Publicado Actualizado lunes , 28-12-2009 a las 02:47:39
DESDE que el régimen iraní decidió pasar como una apisonadora por encima de la legítima indignación de cientos de miles de ciudadanos, descontentos con los resultados oficiales de las elecciones del pasado 12 de junio, la situación en el país no ha dejado de deteriorarse. Las protestas que continúan en Teherán demuestran que el régimen de Mahmud Ahmadineyad perdió su legitimidad en las urnas, igual que en las calles. Con la represión ciega que, en las manifestaciones de ayer, segó la vida de cuatro personas, las autoridades están llevando la situación a un callejón sin salida.

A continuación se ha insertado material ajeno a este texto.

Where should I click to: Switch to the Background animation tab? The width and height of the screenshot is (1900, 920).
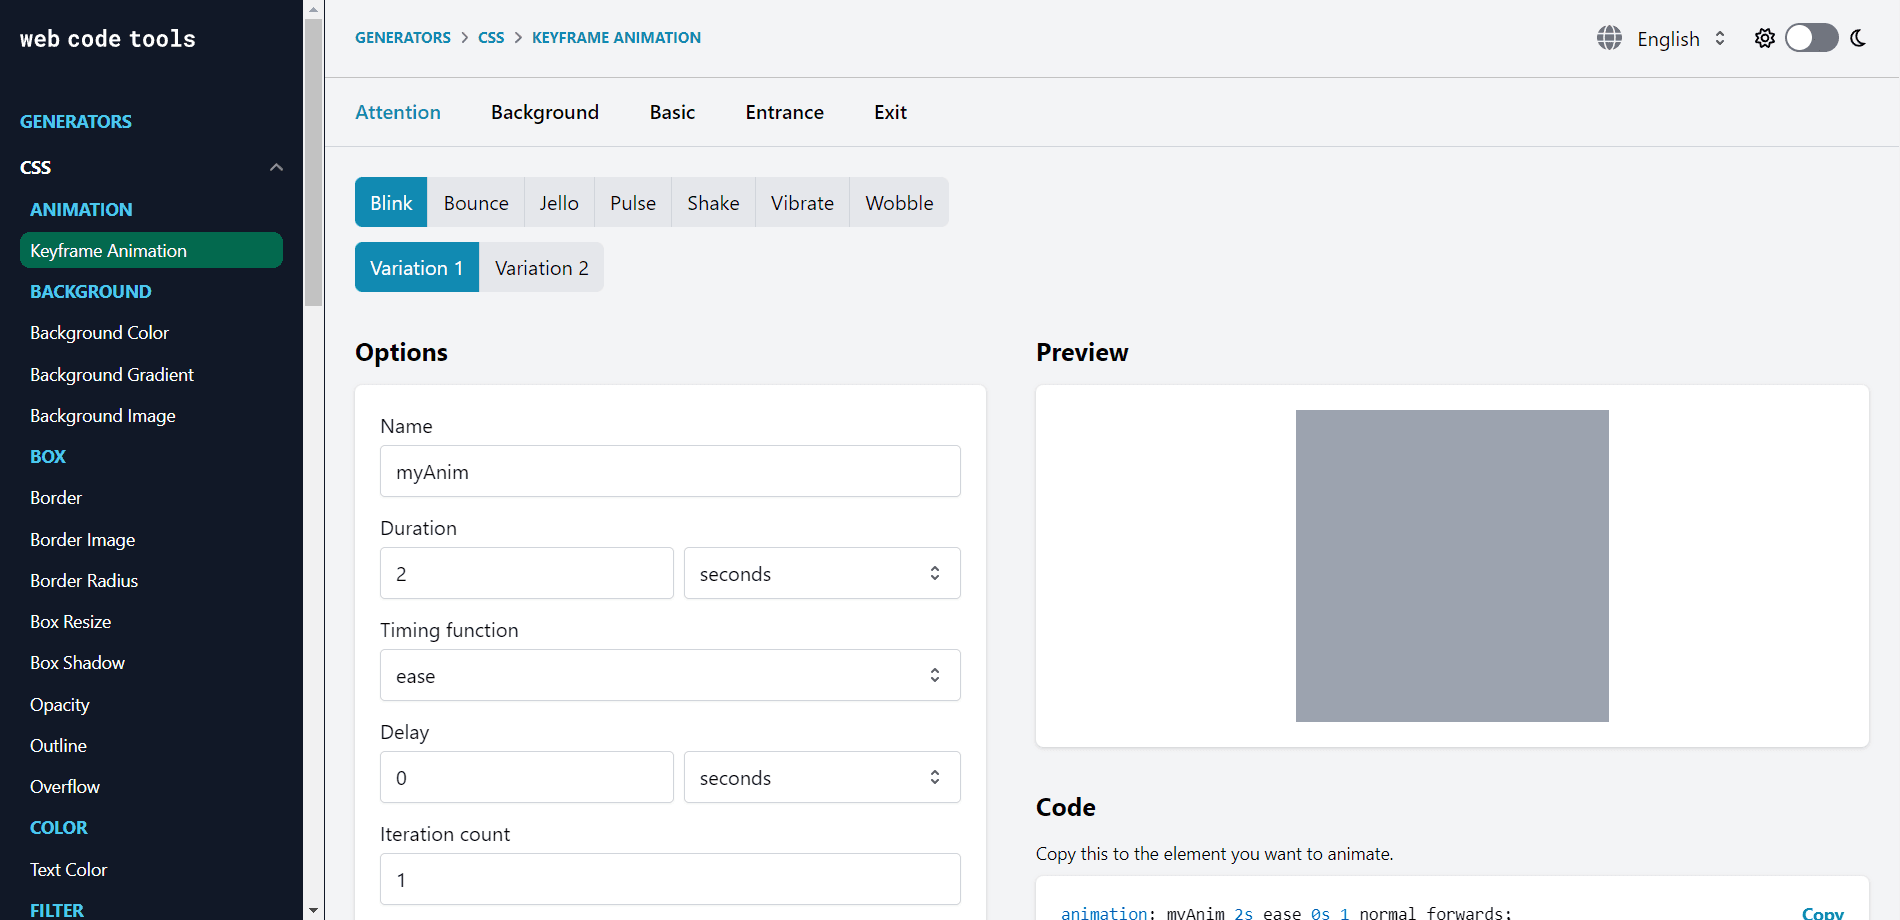[545, 112]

Una parte importante de la sociedad ya ha roto sus vínculos con el régimen teocrático, y es evidente que aspira a un cambio de rumbo para acercar al país a una modernidad que probablemente tiene perfiles más propios que occidentales, pero que está muy lejos de ese oscurantismo medieval en el que el régimen de los ayatolás quiere mantenerlos confinados a la fuerza. La decisión de no escuchar el clamor de tantos iraníes que piden un cambio ha roto en pedazos los cimientos del régimen.

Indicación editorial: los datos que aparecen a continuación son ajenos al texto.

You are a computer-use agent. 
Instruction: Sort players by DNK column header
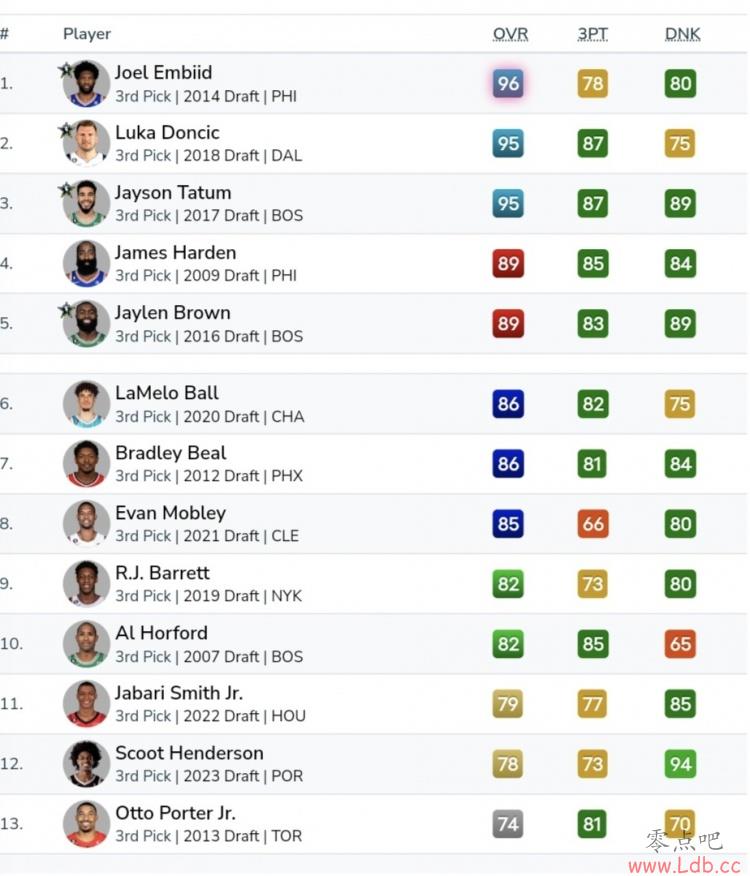pyautogui.click(x=682, y=34)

Por desgracia, Ahmadineyad no es solamente pernicioso para los iraníes, sino que representa también una de las mayores amenazas para la estabilidad en la región. Sus planes inequívocos para dotarse de armamento nuclear constituyen un factor extremadamente peligroso para todo el mundo. A pesar de ello, la Unión Europea y -lo que resulta novedoso- Estados Unidos han decidido mantener abierta la interlocución con Ahmadineyad, a pesar de las evidencias de que aprovecha esta vía para engañar a la Agencia de la Energía Atómica de la ONU y para seguir aplastando a sus ciudadanos. Irán puede ser clave en la estabilidad de Irak o de Afganistán, por lo que en muchas capitales occidentales los analistas aseguran que no hay más alternativa que la de intentar entenderse con el régimen, porque un apoyo expreso a los movimientos opositores significaría que quedarían debilitados y sometidos a un aumento de la represión. Tarde o temprano, sin embargo, será necesario hacer un pronunciamiento ético en apoyo de la oposición, por el bien de Irán y del nuestro propio.